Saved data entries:
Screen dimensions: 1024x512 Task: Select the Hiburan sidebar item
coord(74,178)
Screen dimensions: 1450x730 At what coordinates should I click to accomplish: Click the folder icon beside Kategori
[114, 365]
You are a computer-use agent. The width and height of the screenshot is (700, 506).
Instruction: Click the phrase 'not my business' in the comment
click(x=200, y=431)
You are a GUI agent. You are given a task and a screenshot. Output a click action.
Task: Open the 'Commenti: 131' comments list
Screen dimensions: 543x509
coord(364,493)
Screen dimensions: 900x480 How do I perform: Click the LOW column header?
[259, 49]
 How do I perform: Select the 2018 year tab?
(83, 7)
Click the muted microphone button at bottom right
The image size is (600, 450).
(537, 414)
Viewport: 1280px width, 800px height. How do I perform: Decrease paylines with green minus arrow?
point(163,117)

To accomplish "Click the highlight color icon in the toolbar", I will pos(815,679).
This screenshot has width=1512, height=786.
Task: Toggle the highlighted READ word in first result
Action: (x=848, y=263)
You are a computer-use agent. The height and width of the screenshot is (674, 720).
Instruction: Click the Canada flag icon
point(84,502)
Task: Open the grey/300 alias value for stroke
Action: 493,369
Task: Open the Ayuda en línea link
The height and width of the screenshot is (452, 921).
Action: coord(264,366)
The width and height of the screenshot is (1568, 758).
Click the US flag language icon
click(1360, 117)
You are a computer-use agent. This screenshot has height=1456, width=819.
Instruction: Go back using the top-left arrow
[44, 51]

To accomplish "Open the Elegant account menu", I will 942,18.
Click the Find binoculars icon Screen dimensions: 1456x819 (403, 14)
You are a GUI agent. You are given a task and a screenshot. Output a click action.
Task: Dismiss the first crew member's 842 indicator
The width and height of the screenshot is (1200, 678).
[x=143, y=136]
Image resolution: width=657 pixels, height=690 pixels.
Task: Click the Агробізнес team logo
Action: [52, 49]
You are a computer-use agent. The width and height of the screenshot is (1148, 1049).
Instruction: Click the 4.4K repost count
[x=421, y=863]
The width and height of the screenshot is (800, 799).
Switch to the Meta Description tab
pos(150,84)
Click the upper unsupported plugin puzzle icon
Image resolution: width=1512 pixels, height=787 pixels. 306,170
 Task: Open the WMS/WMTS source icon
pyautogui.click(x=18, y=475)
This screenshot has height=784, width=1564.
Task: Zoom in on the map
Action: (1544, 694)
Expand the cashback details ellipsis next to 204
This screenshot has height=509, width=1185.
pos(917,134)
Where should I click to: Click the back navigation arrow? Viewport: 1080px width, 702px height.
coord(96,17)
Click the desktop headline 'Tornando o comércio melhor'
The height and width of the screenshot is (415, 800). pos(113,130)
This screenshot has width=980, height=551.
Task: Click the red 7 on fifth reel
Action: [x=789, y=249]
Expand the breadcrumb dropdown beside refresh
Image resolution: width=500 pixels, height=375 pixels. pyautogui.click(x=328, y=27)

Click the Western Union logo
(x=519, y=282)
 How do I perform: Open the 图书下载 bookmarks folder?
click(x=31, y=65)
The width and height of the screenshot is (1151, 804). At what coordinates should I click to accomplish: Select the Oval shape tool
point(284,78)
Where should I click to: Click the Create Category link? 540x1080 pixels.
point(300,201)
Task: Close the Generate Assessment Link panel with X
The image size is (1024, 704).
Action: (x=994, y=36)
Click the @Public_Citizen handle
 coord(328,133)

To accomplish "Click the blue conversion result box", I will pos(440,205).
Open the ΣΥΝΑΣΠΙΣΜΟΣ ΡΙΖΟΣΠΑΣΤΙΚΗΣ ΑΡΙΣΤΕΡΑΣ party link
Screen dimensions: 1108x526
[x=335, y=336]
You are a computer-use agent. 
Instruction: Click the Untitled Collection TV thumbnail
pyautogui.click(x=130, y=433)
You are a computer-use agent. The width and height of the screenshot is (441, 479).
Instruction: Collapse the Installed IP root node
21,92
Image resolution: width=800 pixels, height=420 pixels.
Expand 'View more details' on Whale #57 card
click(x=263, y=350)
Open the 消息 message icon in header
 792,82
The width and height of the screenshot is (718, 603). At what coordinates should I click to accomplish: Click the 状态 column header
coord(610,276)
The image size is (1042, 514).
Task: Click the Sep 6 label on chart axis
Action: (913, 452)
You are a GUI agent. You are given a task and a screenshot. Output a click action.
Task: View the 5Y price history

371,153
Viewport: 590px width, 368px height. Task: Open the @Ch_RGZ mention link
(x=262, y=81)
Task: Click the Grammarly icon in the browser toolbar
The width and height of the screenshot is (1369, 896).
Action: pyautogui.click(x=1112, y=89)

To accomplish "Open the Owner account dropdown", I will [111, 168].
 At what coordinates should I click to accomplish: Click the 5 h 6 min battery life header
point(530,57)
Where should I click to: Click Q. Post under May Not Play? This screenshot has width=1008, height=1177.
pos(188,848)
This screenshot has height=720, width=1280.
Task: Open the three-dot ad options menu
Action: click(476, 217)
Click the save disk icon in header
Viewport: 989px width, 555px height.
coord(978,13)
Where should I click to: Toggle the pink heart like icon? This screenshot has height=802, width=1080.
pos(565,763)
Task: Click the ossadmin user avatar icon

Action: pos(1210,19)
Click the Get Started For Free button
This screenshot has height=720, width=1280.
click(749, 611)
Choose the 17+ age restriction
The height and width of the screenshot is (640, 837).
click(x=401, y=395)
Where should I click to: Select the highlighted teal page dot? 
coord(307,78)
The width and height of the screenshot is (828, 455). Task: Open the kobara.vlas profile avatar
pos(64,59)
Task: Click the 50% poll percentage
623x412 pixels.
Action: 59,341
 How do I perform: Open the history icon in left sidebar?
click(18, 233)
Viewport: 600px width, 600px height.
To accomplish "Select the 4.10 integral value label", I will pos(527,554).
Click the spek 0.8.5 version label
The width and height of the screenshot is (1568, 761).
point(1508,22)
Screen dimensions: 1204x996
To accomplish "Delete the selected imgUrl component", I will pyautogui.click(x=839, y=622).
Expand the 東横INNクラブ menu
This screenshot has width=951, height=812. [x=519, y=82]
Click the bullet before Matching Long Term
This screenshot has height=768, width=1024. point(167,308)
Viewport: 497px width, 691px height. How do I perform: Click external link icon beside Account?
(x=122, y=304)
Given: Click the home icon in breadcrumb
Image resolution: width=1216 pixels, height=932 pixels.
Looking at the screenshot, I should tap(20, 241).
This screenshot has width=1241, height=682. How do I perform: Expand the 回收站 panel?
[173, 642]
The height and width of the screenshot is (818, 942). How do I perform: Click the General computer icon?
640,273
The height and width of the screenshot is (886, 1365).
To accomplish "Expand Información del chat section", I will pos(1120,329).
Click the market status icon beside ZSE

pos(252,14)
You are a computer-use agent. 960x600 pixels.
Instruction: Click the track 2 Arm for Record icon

→ Exercise instructions
Determine which lines above include the word "button", and report those lines in full.

→ Result for this task
Click the muted microphone button at bottom right
Click the Get Started For Free button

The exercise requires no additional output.